Your objective:
Determine how many lines of the listing below include the string "resolution". Output the number and nothing more.

Task material:
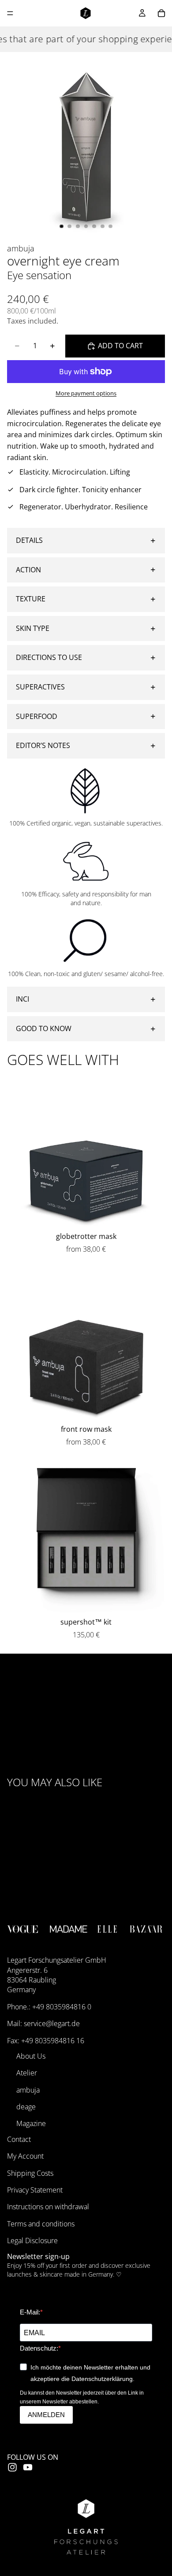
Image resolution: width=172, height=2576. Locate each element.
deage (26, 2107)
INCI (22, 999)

==

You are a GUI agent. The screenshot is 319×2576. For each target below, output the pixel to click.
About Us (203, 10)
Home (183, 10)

...

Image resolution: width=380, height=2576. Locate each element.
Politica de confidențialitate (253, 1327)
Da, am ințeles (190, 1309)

Task solution:
2